To rebuild its share, corporate VP Joe Belfiore said during
the press conference, the company designed an OS to achieve two basic goals:
simplify basic operating tasks using as few taps as possible and organize
information for easy access.

As a result, all phones feature six hubs where the most
common applications and tasks are accessible and integrated.

The hubs include an Office Hub with key Microsoft
productivity applications, a games hub, a music and video hub, a pictures hub,
a people hub incorporating contacts and social-network feeds, and a marketplace
hub for downloading apps.

The OS’s Live Tiles feature displays multiple tiles on a
customizable home screen, each tile letting users see live information without
launching an app. Live information includes real-time news updates from the
Web, appointments, the number of unread emails, or friends’ status on
social-networking sites.

Other ease-of-use features include the ability to take
pictures quickly if the phone is off. Users hit the camera button, waking up
the phone so they can immediately take pictures, Belfiore said. Users can also
set the camera to automatically send each picture to a cloud-based storage
service as they are taken.

 A dedicated search
button helps people find data across applications, whether in contacts, the
Microsoft Marketplace, in email or on the Web, the company also said. From the
Start screen, the search button accesses the Bing for Mobile service to deliver
Web search results, local information, maps, directions and the like.

All phones are also integrated with other Microsoft services
such as Windows Live, Xbox Live and Windows Marketplace to purchase or stream
music, and the Zune Pass subscription-based music downloading and streaming
service.

 “Two things stand
out,” said Greengart. “The way the features are implemented and integrated is
very, very different from the iPhone and Android phones,” he said. He also
cited Xbox Live integration, enabling users to view friends, avatars,
achievements and the like, but not yet enabling online multiplayer gaming via
the handset.

 The features will
appear first in the U.S. on AT&T’s Samsung-made Focus, a touchscreen-only
model promoted as AT&T’s thinnest Windows 7 phone, at 9.9mm thick.
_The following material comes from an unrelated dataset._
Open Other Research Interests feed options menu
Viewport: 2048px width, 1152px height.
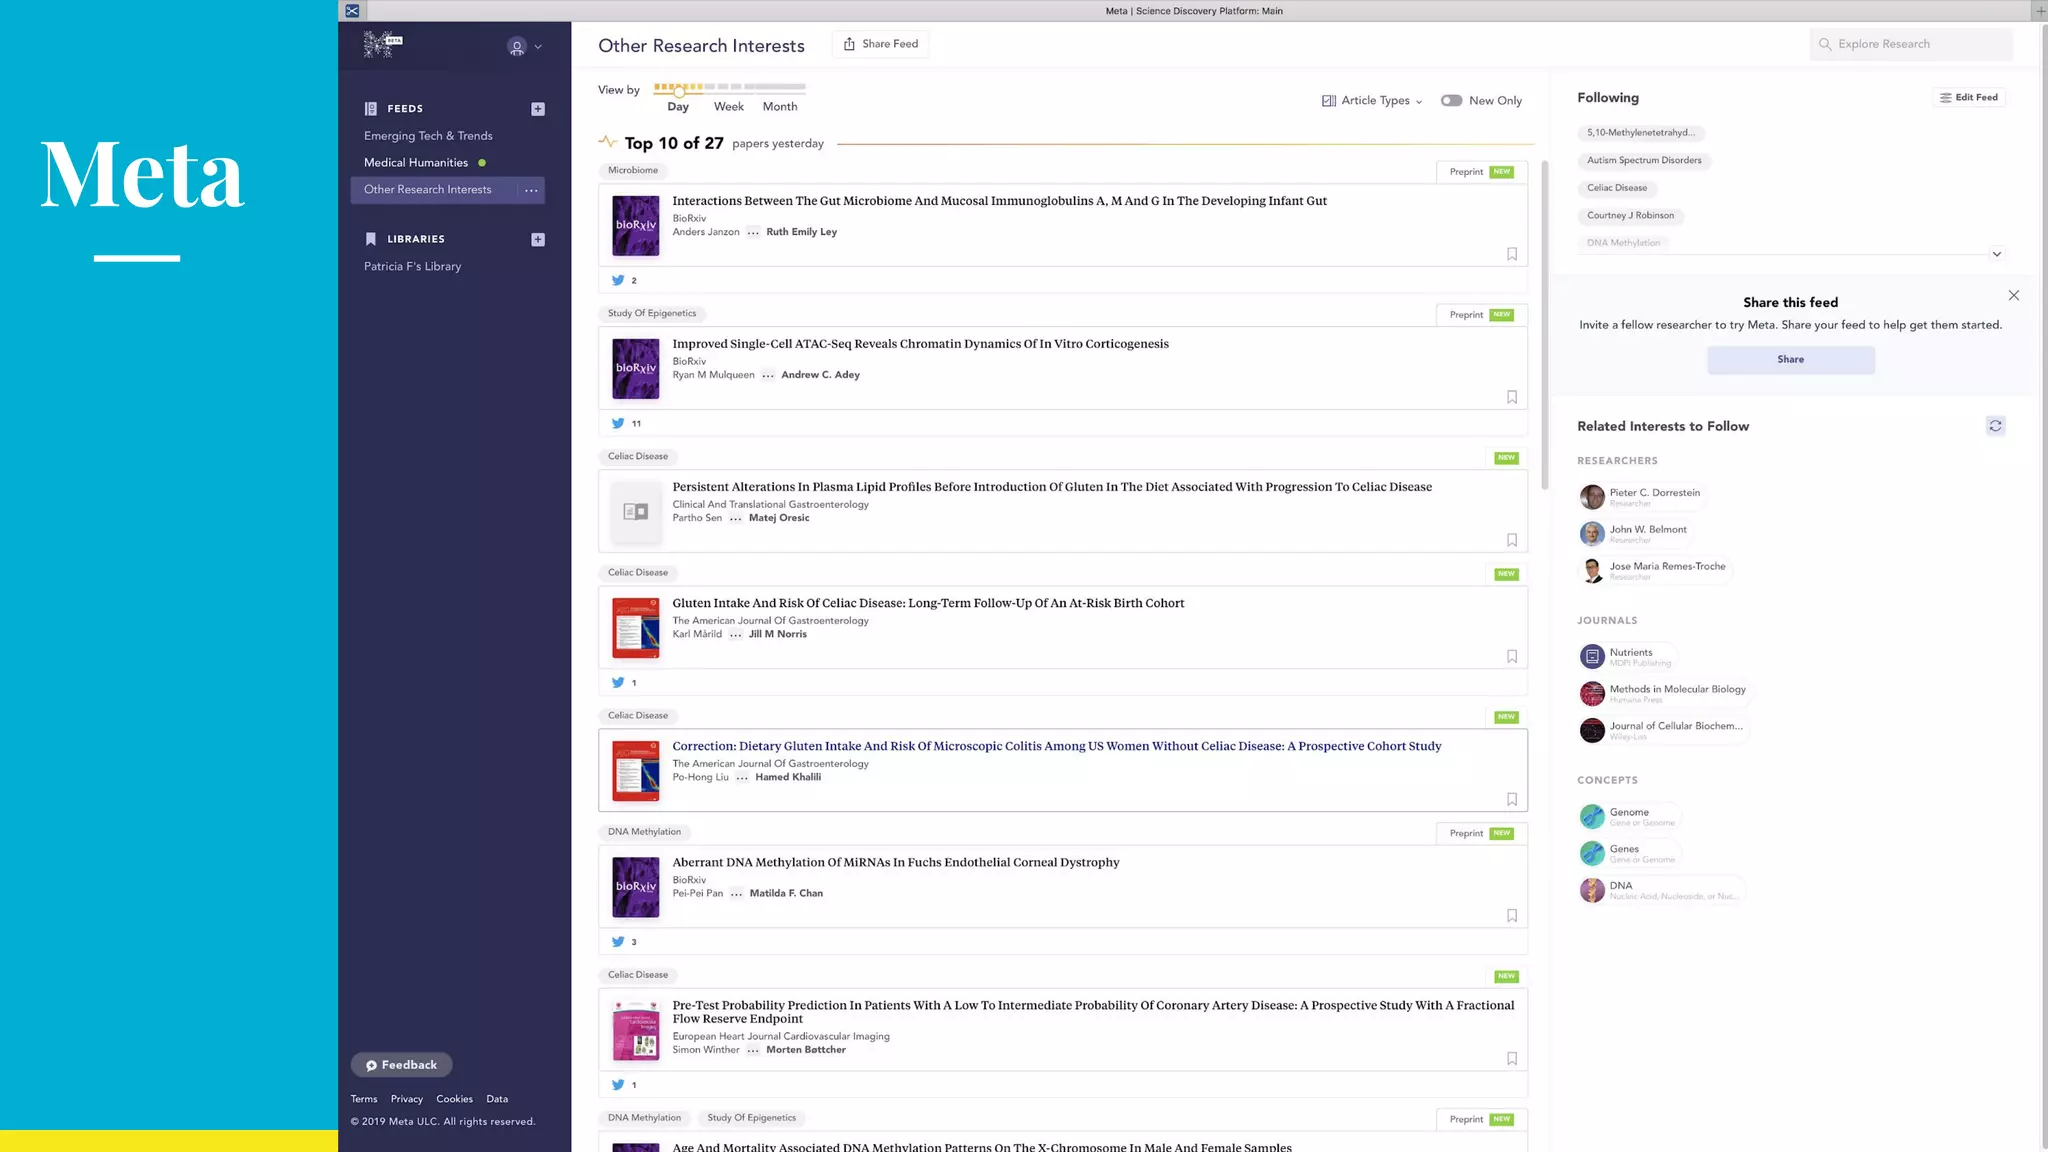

It
features Samsung’s proprietary Super AMOLED display, 4-inch display and 8GB of
included memory.

  LG’s Quantum
features 3.5-inch touchscreen, slide-from-the-side QWERTY keyboard, 16GB of
included memory, and DLNA-certified Wi-Fi to stream audio and video to
DLNA-certified networked devices, including TVs. The HTC-made Surround,
promoted as a media and gaming phone, is the first smartphone in the U.S. to
include Dolby Mobile audio technology and SRS virtual surround sound, AT&T
said. It comes with slide-out stereo speakers and a kickstand for tabletop
viewing of video on its 3.6-inch screen.

  The AT&T phones
are also loaded with the AT&T U-verse Mobile app, which lets users download
and watch shows available through AT&T’s U-verse residential TV service.
The app lets users search for shows available on the residential service and
download them for mobile viewing. A U-verse app will also be available in a few
days for Xbox game consoles to turn them into full-fledged U-verse receivers,
de la Vega said.

 At T-Mobile, the
HTC-made HD7 will feature the largest screen on a U.S. Windows phone, at 4.3
inches when it becomes available. It will also be preloaded with Netflix,
T-Mobile TV and Slacker Radio. Netflix enables streaming of movies and TV
shows, and T-Mobile TV offers live and on-demand TV over the cellular airwaves,
including free programming from ABC News NOW, FOX Sports, PBS Kids, Azteca
America and other content providers. The device will also feature turn-by-turn
navigation via TeleNav GPS Navigator service, 16GB of internal memory and a camera
with dual LED flash.

 The HTC HD7 will also be the carrier’s first device with
the T-Mobile Family Room application, which lets consumers write a note on a
virtual chalkboard and add shared calendar events for Family Room groups to
coordinate get-togethers. It also features real-time notifications to alert
users when a family member posts something for everyone to see.